PROMPT A » In the article about the 9-11 plot, reproduce the passage starting at "In fact, Mohammed" and ending at "the reports state.", replacing "Internet chat software" with "online messaging software".
PROMPT B » Translate this sentence from the 9-11 plot article into Spanish: "Al-Mihdhar and al-Hazmi were on the plane that was flown into the Pentagon."

Monday, September 22, 2003 - Page updated at 12:00 AM
Original 9-11 plot called for striking both coasts
The Associated Press
WASHINGTON — Khalid Shaikh Mohammed, mastermind of the Sept. 11 attacks, has told American interrogators that he first discussed the plot with Osama bin Laden in 1996 and that the original plan called for hijacking five commercial jets on each U.S. coast before it was modified several times, according to interrogation reports reviewed by The Associated Press.
Mohammed also divulged that, in its final stages, the hijacking plan called for as many as 22 terrorists and four planes in a first wave, followed by a second wave of suicide hijackings that were to be aided possibly by al-Qaida allies in Southeast Asia, according to the reports.
Over time, bin Laden scrapped various parts of the plan, including attacks on both coasts and hijacking or bombing some planes in East Asia, Mohammed is quoted as saying. The reports shed new light on the origins and evolution of the plot that led to the Sept. 11, 2001, attacks.
Addressing a question raised by congressional investigators, Mohammed said he had never heard of a Saudi named Omar al-Bayoumi, who provided assistance to two hijackers when they arrived in California.
Congressional investigators have suggested that al-Bayoumi could have aided the hijackers or been a Saudi intelligence agent, charges the Saudi government vehemently denies. The FBI also has cast doubt on the theory.
No assistance in U.S.?
In fact, Mohammed claims he did not arrange for anyone on U.S. soil to assist hijackers Khalid al-Mihdhar and Nawaf al-Hazmi when they arrived in California. Mohammed said there "were no al-Qaida operatives or facilitators in the United States to help al-Mihdhar or al-Hazmi settle in the United States," one of the reports states.
Al-Mihdhar and al-Hazmi were on the plane that was flown into the Pentagon.
Mohammed portrays those two hijackers as central to the plot and even more important than Mohammed Atta, initially identified by Americans as the likely hijacking ringleader. Mohammed said he communicated with al-Hazmi and al-Mihdhar while they were in the United States by using Internet chat software, the reports state.
Mohammed said al-Hazmi and al-Mihdhar were among the four original operatives whom bin Laden assigned to him for the plot, a significant revelation because those were the only two hijackers whom U.S. authorities were frantically seeking for terrorist ties in the final days before Sept. 11.
U.S. authorities continue to investigate the many statements that Mohammed has made in interrogations, seeking to eliminate deliberate misinformation. But they have been able to corroborate with other captives and evidence much of his account of the Sept. 11 planning.
Mohammed told his interrogators that the hijacking teams were originally made up of members from different countries where al-Qaida had recruited, but that in the final stages bin Laden chose instead to use a large group of young Saudi men.

Recorded data »
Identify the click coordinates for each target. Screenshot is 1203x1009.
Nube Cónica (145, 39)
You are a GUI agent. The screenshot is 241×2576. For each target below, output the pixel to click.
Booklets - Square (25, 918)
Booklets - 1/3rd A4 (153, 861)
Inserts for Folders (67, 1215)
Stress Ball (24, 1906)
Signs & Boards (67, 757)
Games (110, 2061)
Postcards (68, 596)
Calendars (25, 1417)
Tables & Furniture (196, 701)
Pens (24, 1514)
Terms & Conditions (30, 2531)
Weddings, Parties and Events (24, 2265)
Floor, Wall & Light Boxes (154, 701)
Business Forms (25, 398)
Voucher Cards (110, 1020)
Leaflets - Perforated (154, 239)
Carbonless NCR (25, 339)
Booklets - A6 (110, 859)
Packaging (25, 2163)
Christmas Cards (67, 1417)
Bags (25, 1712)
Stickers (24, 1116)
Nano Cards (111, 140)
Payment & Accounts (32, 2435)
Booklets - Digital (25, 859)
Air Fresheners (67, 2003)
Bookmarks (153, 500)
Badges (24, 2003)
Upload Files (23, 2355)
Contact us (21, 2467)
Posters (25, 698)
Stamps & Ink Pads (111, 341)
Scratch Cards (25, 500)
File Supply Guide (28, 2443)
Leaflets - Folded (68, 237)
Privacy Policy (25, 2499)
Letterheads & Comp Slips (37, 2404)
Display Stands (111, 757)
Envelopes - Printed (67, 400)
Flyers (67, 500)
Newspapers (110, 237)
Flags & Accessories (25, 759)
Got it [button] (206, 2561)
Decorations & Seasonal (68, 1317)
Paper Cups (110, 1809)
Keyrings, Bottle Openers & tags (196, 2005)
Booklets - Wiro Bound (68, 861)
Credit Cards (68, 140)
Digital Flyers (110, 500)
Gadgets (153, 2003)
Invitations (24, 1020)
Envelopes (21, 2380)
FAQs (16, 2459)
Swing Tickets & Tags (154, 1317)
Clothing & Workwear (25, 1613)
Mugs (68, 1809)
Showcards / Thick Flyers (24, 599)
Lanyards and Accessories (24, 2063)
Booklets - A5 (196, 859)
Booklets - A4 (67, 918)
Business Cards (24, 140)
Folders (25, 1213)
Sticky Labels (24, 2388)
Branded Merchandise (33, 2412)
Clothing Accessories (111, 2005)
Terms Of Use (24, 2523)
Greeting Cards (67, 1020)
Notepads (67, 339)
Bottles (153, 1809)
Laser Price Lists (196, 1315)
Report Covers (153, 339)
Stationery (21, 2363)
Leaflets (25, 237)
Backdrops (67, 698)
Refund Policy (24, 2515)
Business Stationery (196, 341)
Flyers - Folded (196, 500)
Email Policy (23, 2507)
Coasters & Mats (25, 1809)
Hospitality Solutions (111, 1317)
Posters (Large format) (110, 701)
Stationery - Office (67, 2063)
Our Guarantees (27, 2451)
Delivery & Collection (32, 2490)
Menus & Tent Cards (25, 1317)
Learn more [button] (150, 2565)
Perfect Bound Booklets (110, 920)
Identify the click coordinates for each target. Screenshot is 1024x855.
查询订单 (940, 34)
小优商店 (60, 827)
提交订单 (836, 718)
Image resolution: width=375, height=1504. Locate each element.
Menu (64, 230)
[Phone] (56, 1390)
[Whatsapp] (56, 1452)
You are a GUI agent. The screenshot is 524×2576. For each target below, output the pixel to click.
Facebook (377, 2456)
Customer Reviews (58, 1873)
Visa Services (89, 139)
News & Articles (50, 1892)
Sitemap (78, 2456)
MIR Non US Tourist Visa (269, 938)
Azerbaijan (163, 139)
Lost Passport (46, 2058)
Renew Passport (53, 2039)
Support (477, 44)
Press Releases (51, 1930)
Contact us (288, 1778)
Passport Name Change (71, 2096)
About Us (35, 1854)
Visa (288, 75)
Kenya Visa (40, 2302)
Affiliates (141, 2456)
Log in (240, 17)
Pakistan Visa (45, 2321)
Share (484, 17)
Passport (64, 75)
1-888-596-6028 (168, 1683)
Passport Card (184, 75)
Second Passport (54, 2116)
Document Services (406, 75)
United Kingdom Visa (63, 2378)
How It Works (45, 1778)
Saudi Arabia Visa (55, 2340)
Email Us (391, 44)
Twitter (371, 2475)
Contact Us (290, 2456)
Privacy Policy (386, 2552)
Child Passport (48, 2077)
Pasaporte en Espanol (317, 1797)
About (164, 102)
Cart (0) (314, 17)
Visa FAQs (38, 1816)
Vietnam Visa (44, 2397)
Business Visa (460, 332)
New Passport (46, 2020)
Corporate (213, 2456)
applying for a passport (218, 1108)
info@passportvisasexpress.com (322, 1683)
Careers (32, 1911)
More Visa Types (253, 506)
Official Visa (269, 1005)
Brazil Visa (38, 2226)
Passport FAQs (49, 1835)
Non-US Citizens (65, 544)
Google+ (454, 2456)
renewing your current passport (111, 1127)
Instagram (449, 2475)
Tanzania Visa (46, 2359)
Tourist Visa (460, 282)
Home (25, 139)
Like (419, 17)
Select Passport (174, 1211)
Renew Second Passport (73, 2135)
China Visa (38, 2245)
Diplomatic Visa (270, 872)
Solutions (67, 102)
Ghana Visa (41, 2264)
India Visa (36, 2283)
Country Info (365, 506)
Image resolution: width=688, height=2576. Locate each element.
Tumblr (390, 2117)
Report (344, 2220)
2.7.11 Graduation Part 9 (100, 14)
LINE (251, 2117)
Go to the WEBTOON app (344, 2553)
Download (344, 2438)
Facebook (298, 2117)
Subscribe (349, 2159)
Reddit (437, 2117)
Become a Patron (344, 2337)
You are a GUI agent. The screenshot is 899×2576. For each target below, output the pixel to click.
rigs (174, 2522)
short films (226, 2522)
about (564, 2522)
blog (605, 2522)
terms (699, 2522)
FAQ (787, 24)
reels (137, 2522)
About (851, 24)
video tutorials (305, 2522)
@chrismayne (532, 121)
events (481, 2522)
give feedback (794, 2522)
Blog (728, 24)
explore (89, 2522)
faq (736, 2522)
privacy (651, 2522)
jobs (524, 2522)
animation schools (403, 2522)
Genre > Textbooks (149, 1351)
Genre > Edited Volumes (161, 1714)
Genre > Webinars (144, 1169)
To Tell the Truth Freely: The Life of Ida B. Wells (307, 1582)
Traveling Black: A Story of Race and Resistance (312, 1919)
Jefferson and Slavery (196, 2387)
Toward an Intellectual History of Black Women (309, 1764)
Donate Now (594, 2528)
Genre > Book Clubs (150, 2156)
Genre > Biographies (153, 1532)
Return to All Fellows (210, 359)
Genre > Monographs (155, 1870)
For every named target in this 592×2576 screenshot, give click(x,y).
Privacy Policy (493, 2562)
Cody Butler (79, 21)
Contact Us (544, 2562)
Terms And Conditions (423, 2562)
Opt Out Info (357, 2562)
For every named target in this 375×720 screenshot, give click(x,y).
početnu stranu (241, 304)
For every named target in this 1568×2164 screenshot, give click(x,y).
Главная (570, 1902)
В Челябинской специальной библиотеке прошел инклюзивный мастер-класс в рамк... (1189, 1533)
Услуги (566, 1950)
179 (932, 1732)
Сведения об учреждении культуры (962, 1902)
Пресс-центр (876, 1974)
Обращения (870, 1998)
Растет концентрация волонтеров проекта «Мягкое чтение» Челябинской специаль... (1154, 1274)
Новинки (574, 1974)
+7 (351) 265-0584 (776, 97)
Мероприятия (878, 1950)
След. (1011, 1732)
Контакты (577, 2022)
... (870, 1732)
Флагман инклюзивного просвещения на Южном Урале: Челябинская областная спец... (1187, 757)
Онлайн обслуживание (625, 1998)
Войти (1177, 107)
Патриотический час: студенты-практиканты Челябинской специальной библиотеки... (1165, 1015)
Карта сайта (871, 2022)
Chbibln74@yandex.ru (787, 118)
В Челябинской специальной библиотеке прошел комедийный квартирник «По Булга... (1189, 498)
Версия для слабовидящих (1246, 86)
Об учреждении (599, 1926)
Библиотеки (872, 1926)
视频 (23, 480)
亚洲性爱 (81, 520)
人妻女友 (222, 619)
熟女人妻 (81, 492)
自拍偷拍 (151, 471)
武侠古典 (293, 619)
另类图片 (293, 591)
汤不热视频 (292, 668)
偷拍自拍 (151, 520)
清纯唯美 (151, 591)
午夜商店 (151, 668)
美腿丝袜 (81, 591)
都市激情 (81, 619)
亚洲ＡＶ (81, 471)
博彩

TASK SOLUTION A »
In fact, Mohammed claims he did not arrange for anyone on U.S. soil to assist hijackers Khalid al-Mihdhar and Nawaf al-Hazmi when they arrived in California. Mohammed said there "were no al-Qaida operatives or facilitators in the United States to help al-Mihdhar or al-Hazmi settle in the United States," one of the reports states.
Al-Mihdhar and al-Hazmi were on the plane that was flown into the Pentagon.
Mohammed portrays those two hijackers as central to the plot and even more important than Mohammed Atta, initially identified by Americans as the likely hijacking ringleader. Mohammed said he communicated with al-Hazmi and al-Mihdhar while they were in the United States by using online messaging software, the reports state.

TASK SOLUTION B » Al-Mihdhar y al-Hazmi iban en el avión que fue estrellado contra el Pentágono.